> **Selected excerpt**
Right.  It is as if the blind is “closed”.

 


From: EnergyPlus_Support@xxxxxxxxxxxxxxx [mailto:EnergyPlus_Support@xxxxxxxxxxxxxxx] On Behalf Of tboomgaert
Sent: Friday, April 24, 2009 4:13 AM
To: EnergyPlus_Support@xxxxxxxxxxxxxxx
Subject: [EnergyPlus_Support] Re: Window blinds - conductance of shading layer in heat balance equations

 




Ok, I think I just misunderstood the concept. So the point is then that the left and right surface temperature of the shading layer are meant to be equivalent to the bottom and top surface temperature of a slat?

--- In EnergyPlus_Support@yahoogroups.com, "Griffith, Brent" <brent.griffith@...> wrote:
>
> I like your idea, but that is not what the program is doing. The blind
> model is only for relatively normal slat configurations with low
> conductance.
>
>
>
>
>
> ________________________________
>
> From: EnergyPlus_Support@yahoogroups.com
> [mailto:EnergyPlus_Support@yahoogroups.com] On Behalf Of tboomgaert
> Sent: Thursday, April 23, 2009 3:49 AM
> To: EnergyPlus_Support@yahoogroups.com
> Subject: [EnergyPlus_Support] Re: Window blinds - conductance of shading
> layer in heat balance equations
>
>
>
>
>
>
>
>
> Thank you for your answer.
>
> I don't understand this completely however. Do you mean that the shading
> layer conductance k is just equal to lambda/t (with lambda the slat
> conductivity and t the slat thickness)? I find it strange that the
> distance between the slats is nowhere included in this, as well as width
> of the slats (and equivalent shading layer).
>
> I was thinking that the conductance would have to be calculated somewhat
> like this:
> k=lambda/((t/(h+t))*w)
> so that:
> - for slats with no thickness, the conductance would be infinite
> (because there is no material)
> - for h=0 (no distance between slats), the conductivity of the shading
> layer would be equal to the slat confuctivity, so that k=lambda/w
>
> Can you tell me if I'm right or not?

> **Work to complete**
Continue the forum thread on shading-layer conductance for EnergyPlus window blinds from the point where it stops. The entries are not needed here.

> **Data provided**
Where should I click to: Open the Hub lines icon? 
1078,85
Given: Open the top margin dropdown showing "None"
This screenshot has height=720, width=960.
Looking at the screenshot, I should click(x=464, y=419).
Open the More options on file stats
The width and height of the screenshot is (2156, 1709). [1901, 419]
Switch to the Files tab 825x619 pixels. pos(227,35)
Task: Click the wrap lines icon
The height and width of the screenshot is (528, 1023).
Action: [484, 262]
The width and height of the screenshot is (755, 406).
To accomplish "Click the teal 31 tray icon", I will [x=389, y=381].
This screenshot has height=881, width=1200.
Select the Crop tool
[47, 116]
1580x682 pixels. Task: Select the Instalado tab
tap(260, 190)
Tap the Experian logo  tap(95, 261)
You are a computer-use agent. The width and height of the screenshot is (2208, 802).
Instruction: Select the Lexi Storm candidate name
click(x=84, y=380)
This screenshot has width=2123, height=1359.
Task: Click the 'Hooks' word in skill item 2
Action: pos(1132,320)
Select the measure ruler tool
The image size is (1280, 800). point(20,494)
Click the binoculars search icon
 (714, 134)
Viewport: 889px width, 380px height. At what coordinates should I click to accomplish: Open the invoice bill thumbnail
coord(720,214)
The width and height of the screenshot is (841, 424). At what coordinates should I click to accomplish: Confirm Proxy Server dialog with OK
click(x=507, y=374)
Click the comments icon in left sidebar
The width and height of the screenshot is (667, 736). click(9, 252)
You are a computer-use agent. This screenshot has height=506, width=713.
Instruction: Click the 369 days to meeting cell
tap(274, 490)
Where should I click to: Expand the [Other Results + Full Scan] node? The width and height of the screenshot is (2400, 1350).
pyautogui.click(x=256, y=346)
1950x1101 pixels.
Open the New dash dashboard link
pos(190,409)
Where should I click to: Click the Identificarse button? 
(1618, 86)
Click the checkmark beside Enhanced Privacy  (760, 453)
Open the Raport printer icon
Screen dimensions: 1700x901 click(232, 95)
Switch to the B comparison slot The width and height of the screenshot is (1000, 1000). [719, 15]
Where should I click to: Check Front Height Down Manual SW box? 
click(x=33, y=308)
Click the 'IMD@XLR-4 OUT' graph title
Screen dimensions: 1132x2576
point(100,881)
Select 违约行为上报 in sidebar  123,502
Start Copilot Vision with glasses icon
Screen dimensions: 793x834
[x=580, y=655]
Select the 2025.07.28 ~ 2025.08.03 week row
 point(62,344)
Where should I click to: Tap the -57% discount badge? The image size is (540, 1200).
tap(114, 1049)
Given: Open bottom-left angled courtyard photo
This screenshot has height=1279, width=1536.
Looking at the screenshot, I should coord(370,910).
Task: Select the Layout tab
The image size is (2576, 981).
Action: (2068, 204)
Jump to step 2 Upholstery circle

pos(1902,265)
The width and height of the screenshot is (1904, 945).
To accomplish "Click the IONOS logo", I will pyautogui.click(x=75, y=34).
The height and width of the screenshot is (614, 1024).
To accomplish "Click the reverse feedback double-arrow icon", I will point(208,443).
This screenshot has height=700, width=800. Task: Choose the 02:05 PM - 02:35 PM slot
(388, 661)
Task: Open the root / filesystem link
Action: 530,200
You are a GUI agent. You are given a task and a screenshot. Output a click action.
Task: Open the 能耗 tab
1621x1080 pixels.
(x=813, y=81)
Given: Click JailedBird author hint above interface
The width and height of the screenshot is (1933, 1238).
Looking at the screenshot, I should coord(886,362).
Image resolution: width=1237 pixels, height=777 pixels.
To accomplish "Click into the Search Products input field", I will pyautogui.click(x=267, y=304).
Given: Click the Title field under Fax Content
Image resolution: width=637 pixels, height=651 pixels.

> **Expected answer**
>
> Thanks in advance,
> Thomas
>
> --- In EnergyPlus_Support@yahoogroups.com
> <mailto:EnergyPlus_Support%40yahoogroups.com> , "Griffith, Brent"
> <brent.griffith@> wrote:
> >
> > Blind layer conductance is calculated by dividing slat conductivity by
> > slat thickness.
> >
> >
> >
> > ________________________________
> >
> > From: EnergyPlus_Support@yahoogroups.com
> <mailto:EnergyPlus_Support%40yahoogroups.com>
> > [mailto:EnergyPlus_Support@yahoogroups.com
> <mailto:EnergyPlus_Support%40yahoogroups.com> ] On Behalf Of tboomgaert
> > Sent: Friday, April 10, 2009 4:13 AM
> > To: EnergyPlus_Support@yahoogroups.com
> <mailto:EnergyPlus_Support%40yahoogroups.com>
> > Subject: [EnergyPlus_Support] Window blinds - conductance of shading
> > layer in heat balance equations
> >
> >
> >
> >
> >
> >
> >
> >
> > Hello,
> >
> > In the Engineering Reference on p.228-230 (heat balance equations for
> > shading device and adjacent glass), it states that shading devices are
> > treated as a uniform layer with a conductance k_sh.
> >
> > I was wondering how this k_sh is calculated for window blinds (with
> > horizontal slats)? I can't seem to find anything on this in the
> > engineering reference.
> >
> > Thanks in advance!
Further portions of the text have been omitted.